Tuesday, January 16, 2007

Watchdog demands drop in petrol prices.


The Australian Competition and Consumer Commission (ACCC) is calling on oil companies to lower their petrol prices.
ACCC chairman Graeme Samuel says while international oil prices have dropped, Australian petrol prices remain high.
Mr Samuel says he has given the oil companies a week to lower their prices.
"I think what we can do is ask hard questions of them and expose some of the answers out into the public arena," he said.
Mr Samuel says while pressure can be applied, he does not have the power to regulate oil prices.
"But I think the last thing that any state or federal government would want to do is to start regulating petrol prices," he said.
"That would inevitably mean that consumers would start paying more for their petrol than they currently pay."
Mr Samuel says he thinks motorists have been paying up to 10 cents too much per litre with current prices.
Benchmark
He says the international benchmark set by Singapore crude oil is going down but Australian prices are remaining high.
"The correlation's not occurring at the present time," he said.
"We've seen a significant drop in the Singapore price; we're not seeing a similar drop occur in Australia.
"We'd expect that to be correcting itself over the next few days.
"If it's not, we've got some pretty hard questions to be asking of the oil companies."
Mr Samuel says international prices out of Singapore have dropped, and when that happens prices normally fall in Australia within 10 days.
"[The oil companies] claim consistently, and indeed over the past 24 hours have been claiming, that their prices in Australia are set in accordance with the international benchmark of Singapore," he said.
"If that's the case then they ought to be setting their prices in accordance with that benchmark and not letting the benchmark run away from them."
New South Wales Transport Minister John Watkins has welcomed the call for lower petrol prices, but says it has taken a long time for the ACCC to react.
"[Mr Samuel is] now saying he's going to take some action - well I welcome that, but we'll be keeping them honest on this," he said.
"If next week he hasn't taken action against the major oil companies for ripping off hard-working families, well the ACCC will really be subject to a lot of questions by the communities of Australia."
Motorists 'ripped off'
NRMA president Alan Evans has welcomed the ACCC's move, saying motorists have been paying high prices for petrol for too long.
"We believe that it's quite a clear message from Graeme Samuel, the head of the ACCC, that oil companies' days of ripping motorists off might be numbered," he said.
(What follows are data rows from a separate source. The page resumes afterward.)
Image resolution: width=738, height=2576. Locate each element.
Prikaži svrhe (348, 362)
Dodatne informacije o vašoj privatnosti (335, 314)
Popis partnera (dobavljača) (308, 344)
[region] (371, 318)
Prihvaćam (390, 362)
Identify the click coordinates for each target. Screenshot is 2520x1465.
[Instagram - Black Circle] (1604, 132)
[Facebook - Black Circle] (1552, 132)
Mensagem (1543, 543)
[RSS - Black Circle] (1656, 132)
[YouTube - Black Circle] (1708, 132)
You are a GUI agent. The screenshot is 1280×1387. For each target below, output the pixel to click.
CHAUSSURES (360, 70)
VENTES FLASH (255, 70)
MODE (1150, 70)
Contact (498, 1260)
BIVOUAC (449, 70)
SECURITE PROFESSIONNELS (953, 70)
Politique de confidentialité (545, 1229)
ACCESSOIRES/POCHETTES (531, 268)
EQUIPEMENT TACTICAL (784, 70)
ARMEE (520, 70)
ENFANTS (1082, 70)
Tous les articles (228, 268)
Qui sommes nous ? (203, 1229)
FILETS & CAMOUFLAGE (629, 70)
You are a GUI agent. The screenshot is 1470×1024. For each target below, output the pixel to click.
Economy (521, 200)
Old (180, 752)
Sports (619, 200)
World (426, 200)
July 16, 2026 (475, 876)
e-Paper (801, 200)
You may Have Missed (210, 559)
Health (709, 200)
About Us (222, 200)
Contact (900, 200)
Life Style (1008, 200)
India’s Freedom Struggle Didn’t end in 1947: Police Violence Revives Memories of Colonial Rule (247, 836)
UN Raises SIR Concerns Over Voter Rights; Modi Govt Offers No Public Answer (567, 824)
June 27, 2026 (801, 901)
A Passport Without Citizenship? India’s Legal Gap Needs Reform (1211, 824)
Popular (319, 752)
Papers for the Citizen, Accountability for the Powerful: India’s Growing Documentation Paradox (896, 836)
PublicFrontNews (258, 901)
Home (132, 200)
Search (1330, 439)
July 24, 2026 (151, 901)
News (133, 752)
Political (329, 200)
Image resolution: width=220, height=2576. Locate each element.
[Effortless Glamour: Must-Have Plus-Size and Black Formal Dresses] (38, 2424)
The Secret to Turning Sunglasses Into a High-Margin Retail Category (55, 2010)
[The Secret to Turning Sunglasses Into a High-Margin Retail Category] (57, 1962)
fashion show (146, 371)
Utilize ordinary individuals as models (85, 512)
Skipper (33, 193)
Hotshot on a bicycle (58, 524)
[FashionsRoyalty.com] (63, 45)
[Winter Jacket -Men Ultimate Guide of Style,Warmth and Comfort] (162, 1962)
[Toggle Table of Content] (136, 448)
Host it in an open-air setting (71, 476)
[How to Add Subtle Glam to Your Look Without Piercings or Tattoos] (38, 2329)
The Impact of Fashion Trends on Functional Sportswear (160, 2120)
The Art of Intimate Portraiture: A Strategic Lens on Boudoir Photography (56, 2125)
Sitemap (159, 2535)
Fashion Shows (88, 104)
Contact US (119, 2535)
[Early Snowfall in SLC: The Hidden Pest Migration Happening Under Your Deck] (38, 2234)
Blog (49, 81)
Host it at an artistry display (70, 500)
"We've been campaigning for two years to get the ACCC to take action - we welcome this intervention by Graeme Samuel.
"Motorists have been ripped off by the oil companies quite substantially over the last couple of years and it's about time they were called to account."
RACQ spokesman Gary Fites says Queensland drivers should be expecting to pay under $1 per litre for petrol this week.
"I think it's a sad reflection on what's happening at the moment that we are paying more for petrol now in Brisbane then we were a month before Christmas when oil prices were higher than they are now," he said.
Mr Fites says there is no doubt something fishy is going on among the oil companies.
"One would hope and trust that they won't get away with it so easily with the ACCC and particularly if the Federal Government backs their agency in this regard politically to bring the oil companies to account," he said.
"We want them to start moving and start pitching those petrol prices at a fair and reasonable level."